Оказалось, однако, что в этом напоминании ничего плохого бы не было, даже наоборот, всё к тому и шло.
– На девять дней я болела, – сказала Марина. – Не ковид, нет, простуда какая-то, но решили ничего не устраивать. А завтра всё-таки сороковины. Лена с Сонечкой у меня. Больше никого и не будет. Ну, может быть, Наташка подойдёт. Но и то вряд ли. Часам к пяти – сможешь?
Я обещал.
Конечно, я мог бы пренебречь этим приглашением, сославшись на занятость. Я и на похоронах-то оказался вовсе не потому, что мне хотелось поминать усопшего добрым словом. Но Лена ни в чём не была виновата, Марина тем более, а чего бы я хотел в последнюю очередь, так это рушить их представления о мире, одним из краеугольных камней которых, насколько я понимал, было непререкаемое убеждение, что бывший свидетель, сколь бы случайно ни оказался он в этой роли, должен скорбеть почти в ту же силу, что и оставшиеся в живых участники бракосочетания.
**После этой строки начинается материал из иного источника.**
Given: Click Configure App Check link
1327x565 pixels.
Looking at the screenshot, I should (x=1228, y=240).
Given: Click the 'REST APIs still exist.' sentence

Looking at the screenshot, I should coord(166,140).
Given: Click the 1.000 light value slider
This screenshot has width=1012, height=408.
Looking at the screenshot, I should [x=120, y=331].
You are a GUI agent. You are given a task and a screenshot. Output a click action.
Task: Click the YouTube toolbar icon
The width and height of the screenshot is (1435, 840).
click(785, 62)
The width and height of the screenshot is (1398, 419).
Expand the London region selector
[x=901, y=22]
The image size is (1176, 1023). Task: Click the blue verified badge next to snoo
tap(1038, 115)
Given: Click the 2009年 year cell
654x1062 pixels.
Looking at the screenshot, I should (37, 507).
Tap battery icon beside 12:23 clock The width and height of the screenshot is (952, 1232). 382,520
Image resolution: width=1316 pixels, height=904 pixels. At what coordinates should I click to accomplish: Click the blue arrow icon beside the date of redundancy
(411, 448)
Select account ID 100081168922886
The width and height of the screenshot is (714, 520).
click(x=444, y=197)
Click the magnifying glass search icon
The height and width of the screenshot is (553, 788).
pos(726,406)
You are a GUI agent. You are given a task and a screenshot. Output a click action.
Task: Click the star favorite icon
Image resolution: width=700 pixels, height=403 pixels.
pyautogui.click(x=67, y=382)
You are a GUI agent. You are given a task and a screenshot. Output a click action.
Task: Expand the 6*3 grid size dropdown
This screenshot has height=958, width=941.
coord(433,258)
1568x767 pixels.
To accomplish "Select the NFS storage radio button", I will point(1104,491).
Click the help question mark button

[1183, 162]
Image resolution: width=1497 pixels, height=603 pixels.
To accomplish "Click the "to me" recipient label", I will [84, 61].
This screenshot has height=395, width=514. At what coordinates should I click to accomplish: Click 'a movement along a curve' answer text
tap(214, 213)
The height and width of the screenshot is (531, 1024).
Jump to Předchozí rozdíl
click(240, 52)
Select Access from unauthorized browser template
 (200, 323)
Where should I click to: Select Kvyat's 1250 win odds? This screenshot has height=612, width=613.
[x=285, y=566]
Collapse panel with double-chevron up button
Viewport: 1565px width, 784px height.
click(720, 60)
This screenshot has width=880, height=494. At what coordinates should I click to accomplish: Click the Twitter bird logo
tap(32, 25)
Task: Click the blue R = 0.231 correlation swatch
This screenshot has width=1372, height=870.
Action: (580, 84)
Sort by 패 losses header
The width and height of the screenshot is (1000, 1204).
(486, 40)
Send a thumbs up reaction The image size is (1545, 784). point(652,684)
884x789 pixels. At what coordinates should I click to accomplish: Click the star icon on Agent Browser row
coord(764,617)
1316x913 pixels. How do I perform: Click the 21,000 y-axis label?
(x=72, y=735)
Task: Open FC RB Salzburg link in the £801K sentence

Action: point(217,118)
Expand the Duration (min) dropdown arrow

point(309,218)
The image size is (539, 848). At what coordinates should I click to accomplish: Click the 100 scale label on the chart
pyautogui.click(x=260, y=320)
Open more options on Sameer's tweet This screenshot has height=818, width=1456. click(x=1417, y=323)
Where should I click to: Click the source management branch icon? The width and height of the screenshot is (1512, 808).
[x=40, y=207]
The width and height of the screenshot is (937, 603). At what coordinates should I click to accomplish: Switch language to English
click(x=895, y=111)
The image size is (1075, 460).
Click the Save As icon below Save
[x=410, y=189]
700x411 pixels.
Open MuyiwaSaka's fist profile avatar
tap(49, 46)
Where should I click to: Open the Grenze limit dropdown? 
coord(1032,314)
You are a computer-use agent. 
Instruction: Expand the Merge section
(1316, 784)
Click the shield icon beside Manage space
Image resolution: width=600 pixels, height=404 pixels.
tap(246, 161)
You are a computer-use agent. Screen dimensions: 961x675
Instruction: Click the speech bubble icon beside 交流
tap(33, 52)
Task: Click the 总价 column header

Сонечка к моим пирамидкам поначалу отнеслась демонстративно скептически. Но выдержки и терпения ей хватило ненадолго. Утомившись показывать свою незаинтересованность и понемногу разохотившись, она возилась на диване, время от времени возмущаясь шаткостью построений, – и тогда с гневным распевом пуляла в нас одним из разноцветных дисков.
Вопреки Марининым сетованиям, что она никого не сможет дозваться, компания собралась почти прежняя. Я даже пожалел, что не потрудился в первый раз запомнить, кого как зовут.
Успокаивала мысль, что теперь-то мы уж точно никогда не встретимся.
Ну да.
Потому что прежде – то есть доныне – душа усопшего, возможно, и впрямь коротала час неподалёку. Может быть, даже совсем рядом, может быть, даже прямо возле накрытой куском хлеба рюмки у фотокарточки на туалетном столике. (Кстати сказать, фото было довольно странное: Александр стоял рядом с Леной, она открыто и широко смеялась, а он в самый ответственный момент как будто нарочно поднял руку – и его лица за ней практически не было видно. Поразмышляв, я молчаливо умозаключил, что, если бы нашлось более удачное, поставили бы его.) Во всяком случае, был повод живым сойтись посидеть за чаркой. Кто бы что при этом о покойном ни думал. Пусть даже и тайком, про себя, не высказываясь, ибо обнародовать такие мысли в такой день было бы сущим кощунством. Да и кто за траурным столом поверил бы, что у подобного могут быть малейшие основания.
Так было, да.
Но на сороковой день, она, душа, должна была отлететь окончательно. Как бы ей самой, может быть, ни хотелось продлить здешнее пребывание, приходится отбыть в иные пространства. О которых, кто бы что ни говорил и как бы достоверно их ни описывал, мы имеем, увы, самые недостоверные представления.